Turns out it can! I used a classifier algorithm to automatically categorise transactions into groups like 'travel', 'groceries', 'eating out' and so on.
Here's the kind of chart I've been able to automatically generate. This is categorised spending from 2012 (the yellow segment is the 'transport' category, which peaked on the wallet-busting day when I bought my rail season ticket):
Here's how the system works:
Our bank lets us download a .csv file of transactions for each month, with a row for each item of income or expenditure, like this:
Date,Description,Amount,Balance
21/03/2011,COSTA CJ ST JOHNS LONDON SW11 1,-6.55,XXX*
15/03/2011,SCOTTISHPOWER PLC,-37,XXX*
10/03/2011,BOOTS 0330 OXFORD,-5.11,XXX*
* Balances replaced with 'XXX'
Each of these rows contains various bits of information (or 'features') which could be used by a classifier to sort a transaction into the correct category, for example:
There are various classifier algorithms implemented in different libraries. I used the scikit-learn library for Python, which makes experimenting with different classifying algorithms quite straightforward.
Classifiers are a 'supervised learning' technique, which means they need to be trained on some data first. To do this, I manually categorised bank transactions from 2011 and used those as the training set.
I started by using the 'Description' field to train my classifier. Each description is formed into a 'term-frequency times inverse document-frequency' (tf-idf) matrix, which is a way of giving more weight to the important words in a string.
To test the accuracy of the classifier, I also categorised transactions from 2012 to form a test set. My data is tiny: I had a training set of 538 and a test set of 843 transactions, classed into about 35 categories.

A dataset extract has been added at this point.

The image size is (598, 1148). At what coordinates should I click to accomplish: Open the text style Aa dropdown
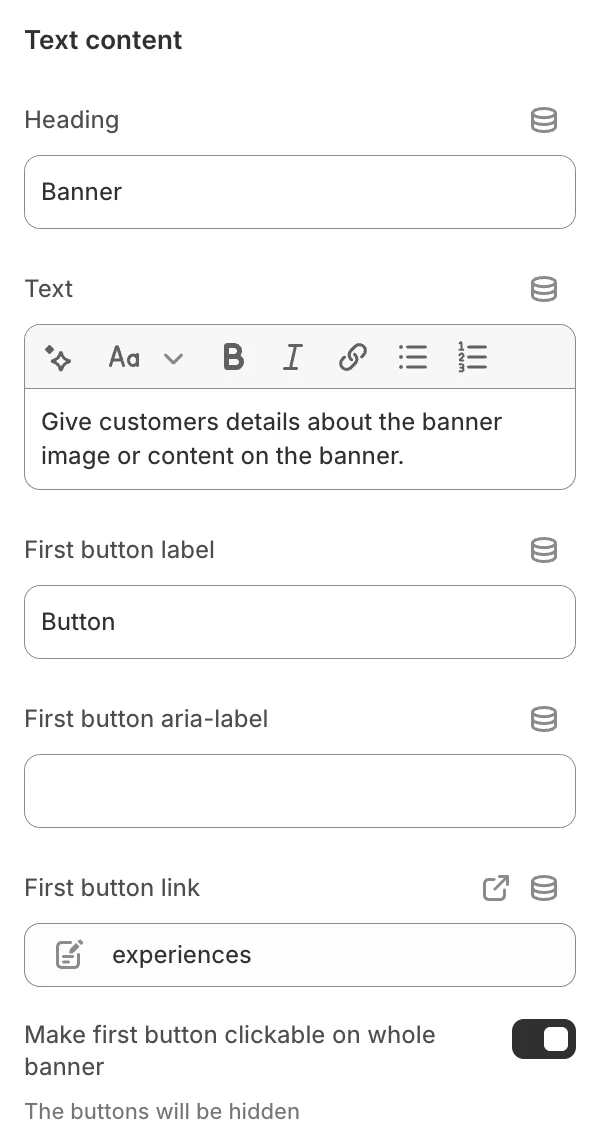coord(124,358)
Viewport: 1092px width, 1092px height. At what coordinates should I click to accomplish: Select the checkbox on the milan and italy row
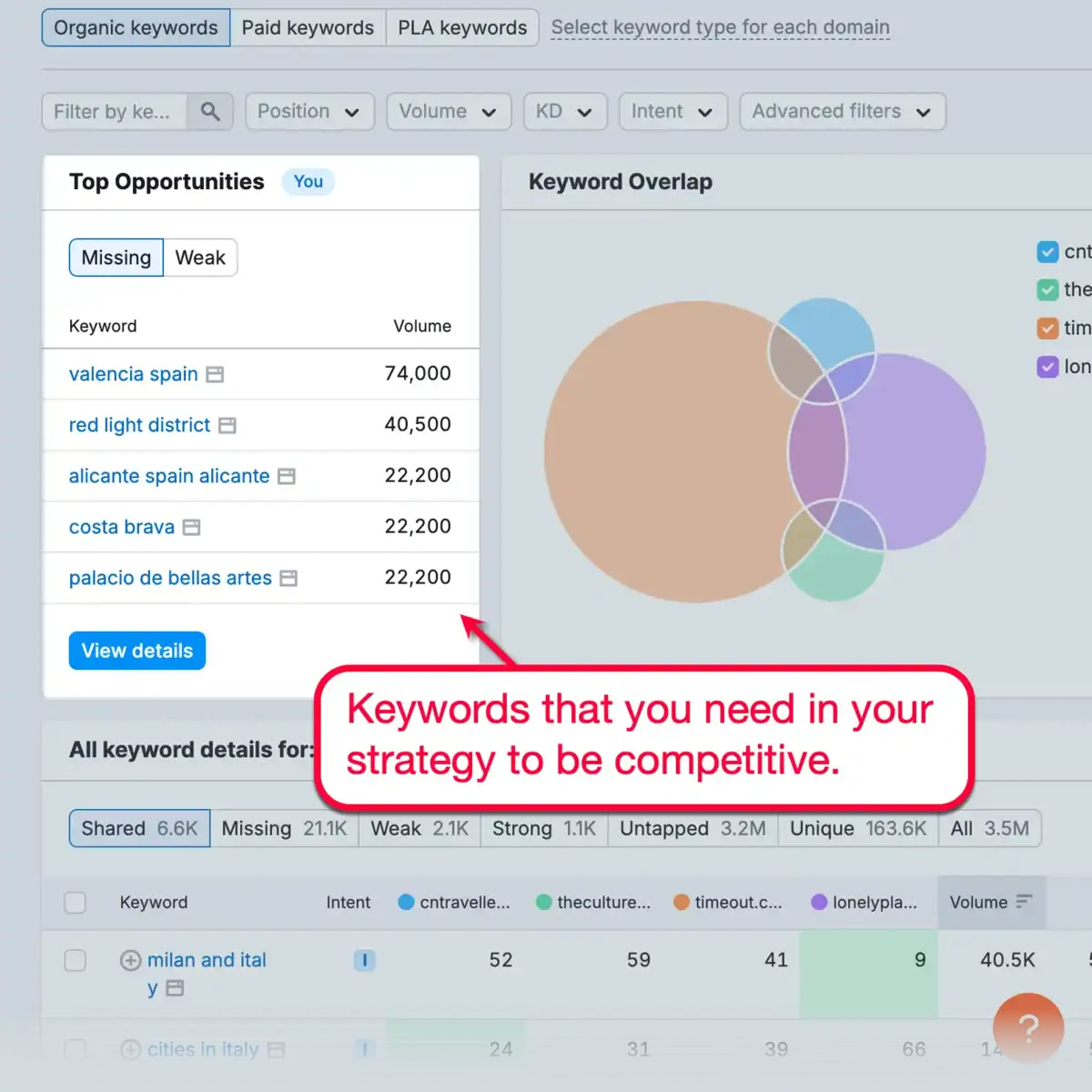coord(76,960)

(The training set should probably be larger than the test set.)
I used a Naive Bayes classifier first, which gave me about 56% accuracy of allocating the transactions into the correct category - a bit disappointing! (NLTK's implementation gave me a similar result.)
One of the nice things about scikit-learn is that it makes it easy to try other algorithms. I tried several of the classifiers demonstrated here, which returned accuracies from lower than 50 up to 70%.

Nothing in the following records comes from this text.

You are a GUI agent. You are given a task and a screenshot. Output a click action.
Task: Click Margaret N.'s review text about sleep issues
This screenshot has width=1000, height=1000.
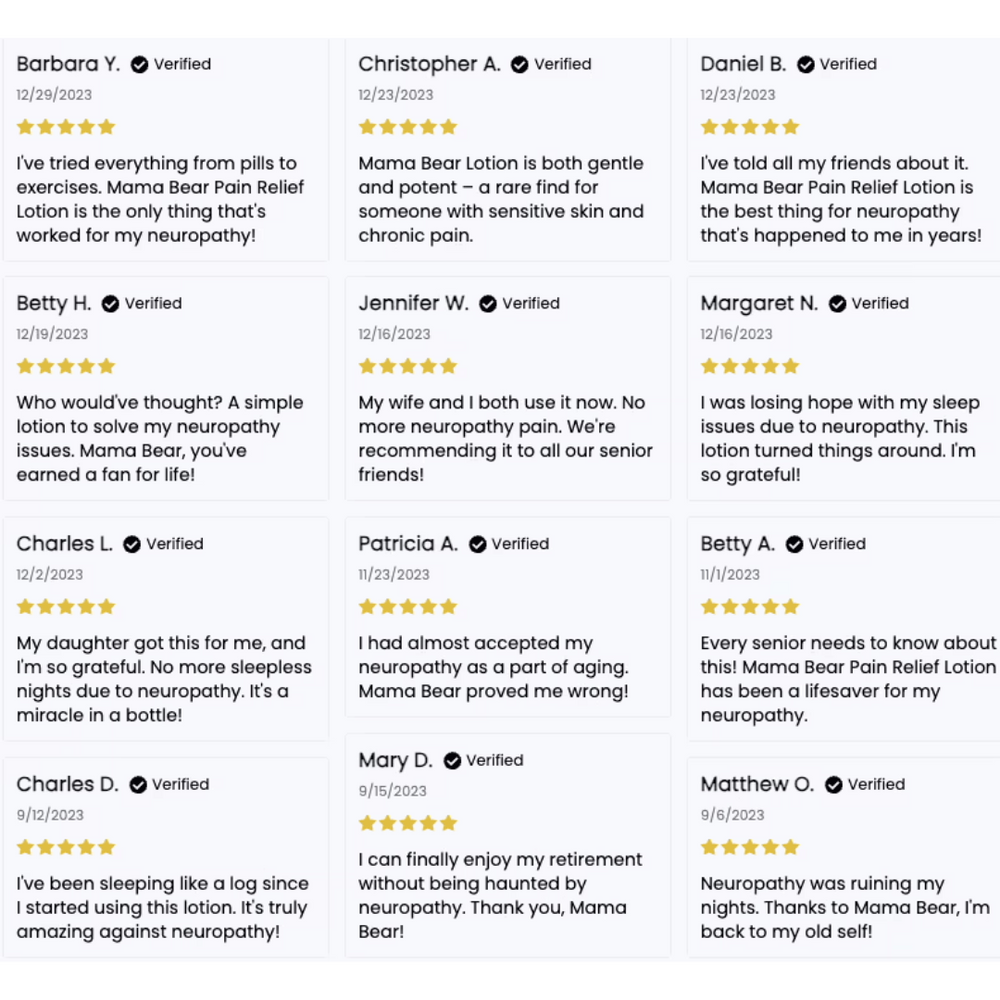pos(838,439)
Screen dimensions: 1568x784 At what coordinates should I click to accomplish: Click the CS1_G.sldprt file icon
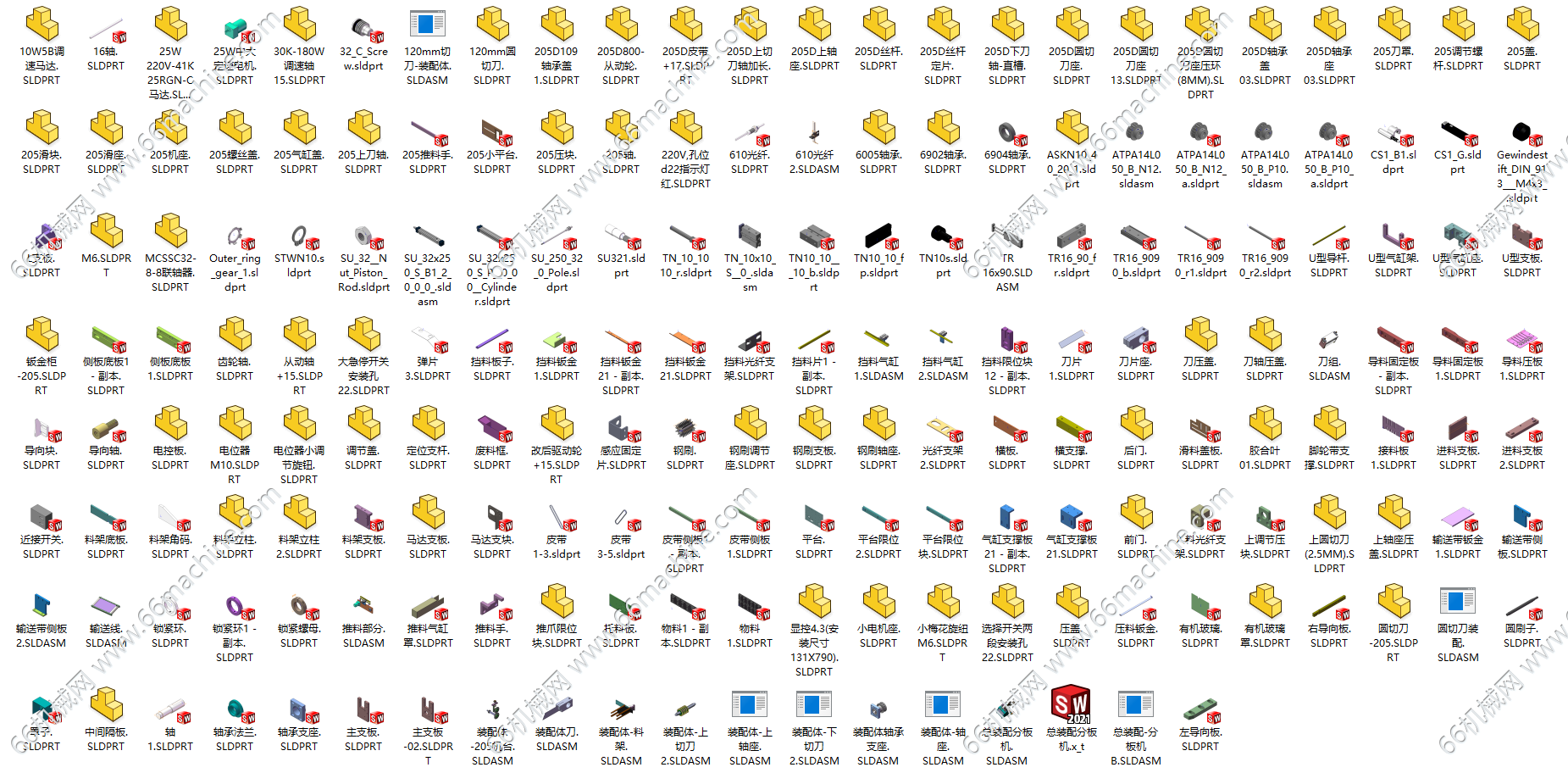pos(1457,132)
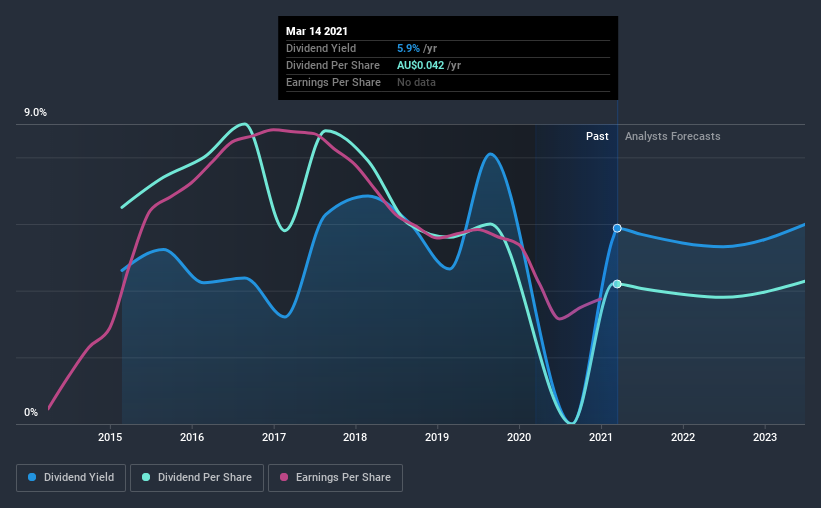Click the 5.9% dividend yield value in tooltip
Image resolution: width=821 pixels, height=508 pixels.
[408, 48]
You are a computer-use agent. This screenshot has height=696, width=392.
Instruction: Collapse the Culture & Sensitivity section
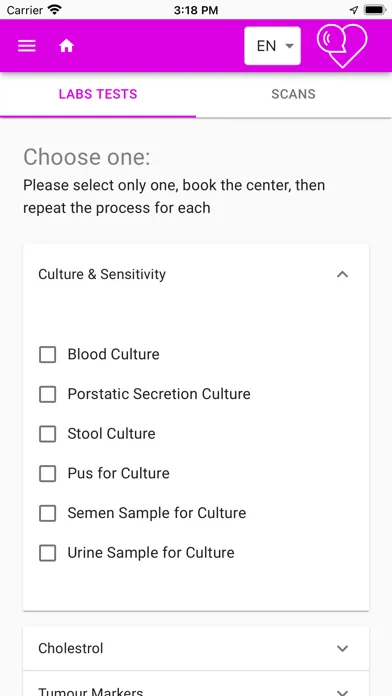(x=342, y=274)
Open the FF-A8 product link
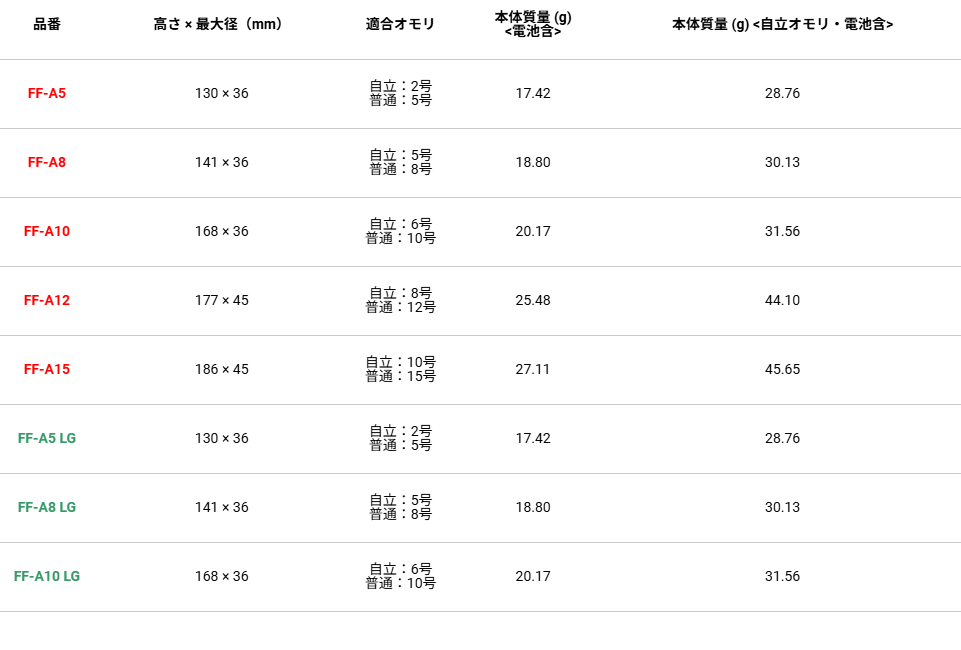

The best results (up to about 76%) were with the SGDClassifier
, which is a 'linear support vector machine (SVM)' with 'stochastic gradient descent (SGD)' learning - SVMs are supposed to be more effective on smaller datasets like mine.
Just for interest, the 'confusion matrix' shows which categories the classifier struggled to distinguish. The Bayes clasifier often mis-classified 'petrol' transactions as 'groceries', but the SVM seems better able to tell the difference:
The accuracy would be improved with a larger training set and probably with fewer categories, but 76% accuracy is acceptable for my purposes. I don't mind a bit of uncertainty in the results as long as it's predictable...

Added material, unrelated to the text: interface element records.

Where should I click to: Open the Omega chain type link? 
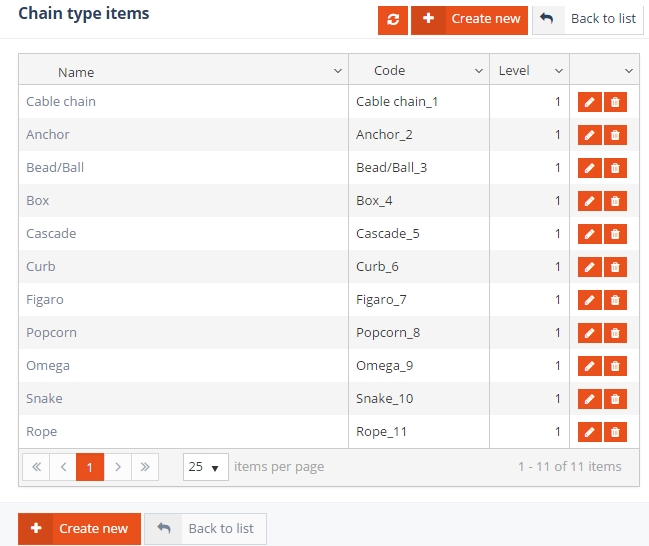coord(48,366)
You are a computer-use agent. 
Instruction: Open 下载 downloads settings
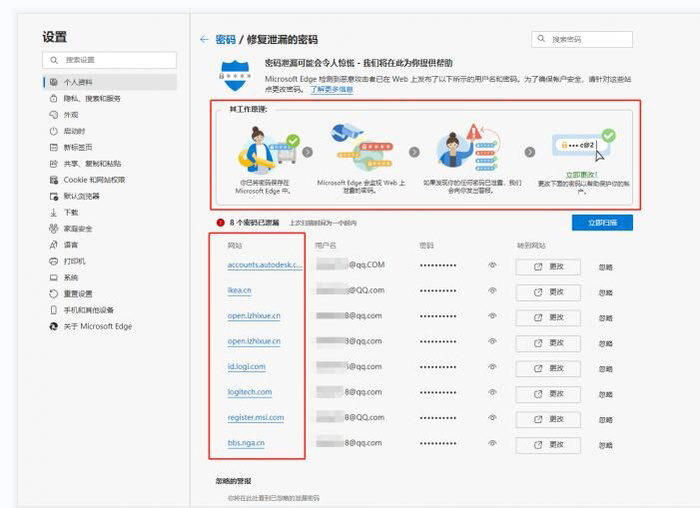(71, 212)
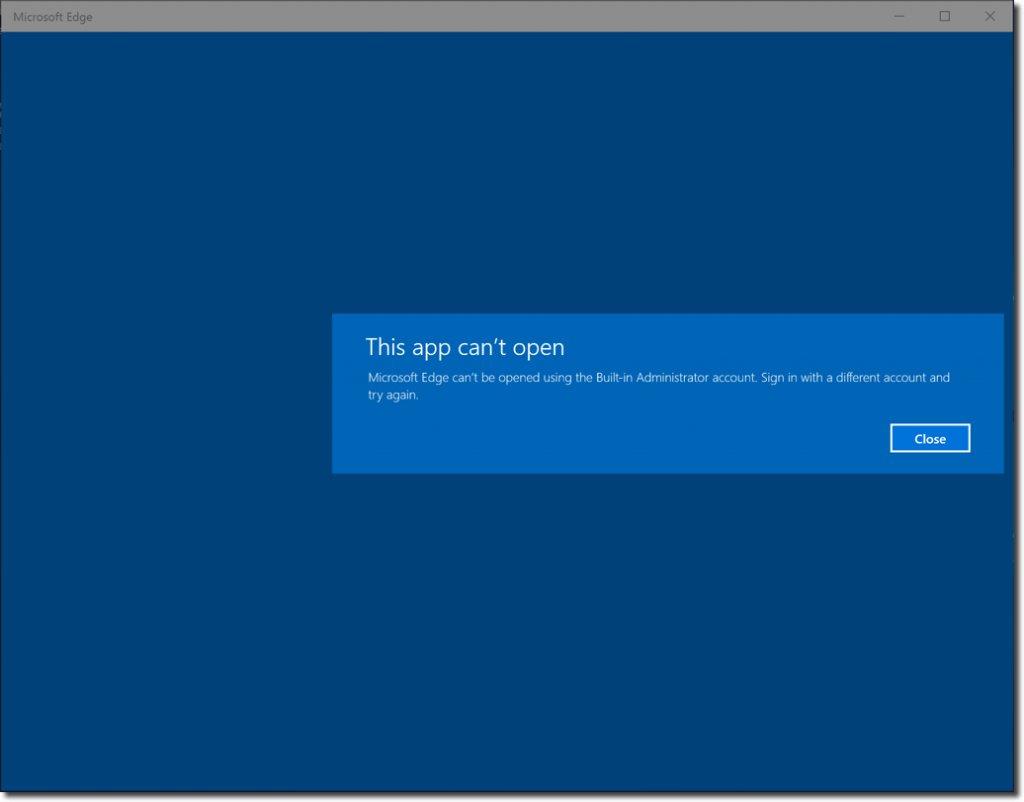Image resolution: width=1024 pixels, height=802 pixels.
Task: Click the "This app can't open" heading
Action: (x=465, y=347)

...Which it is. Classifiers can often return the probability that their prediction is correct. This histogram shows that correctly and incorrectly classified transactions can be predicted by the classifier's probability score:
It's acceptable for some transactions to be misclassified, but I want to know if large transactions are likely to be mis-classified. If a transaction has a probability <25% and a value >£100, this can be flagged for manual classification.
The probability score also demonstrates the limitation of using an old year as my training set. My income and spending patterns have changed over the years, so if I run more recent data through the classifier there are more uncertain classifications.
I also experimented with adding other features into the classifier, such as the transaction amount. Scikit-learn makes this possible through its Pipeline
and FeatureUnion
classes, like this:
pipeline = Pipeline([
("union", FeatureUnion(
transformer_list = [
("description", Pipeline([
("selector", ItemSelector(column="Description")),
("tfidf", TfidfVectorizer())
])),
("amount", Pipeline([
("selector", ItemSelector(column="Amount")),
("scaler", StandardScaler())
]))
],
transformer_weights = {
"description": .9,
"amount": .1,
},
)),
("classifier", SGDClassifier(loss="log"))
])
However this was not very effective: accuracy went down as a result of the second feature, so I've retained it but only at a low weighting.
I think there's some potential here for an automated system. I'm not posting all my data for obvious reasons, but if you are interested, you can see some of the classification and charting code (it's scrappy!) I used in this repository.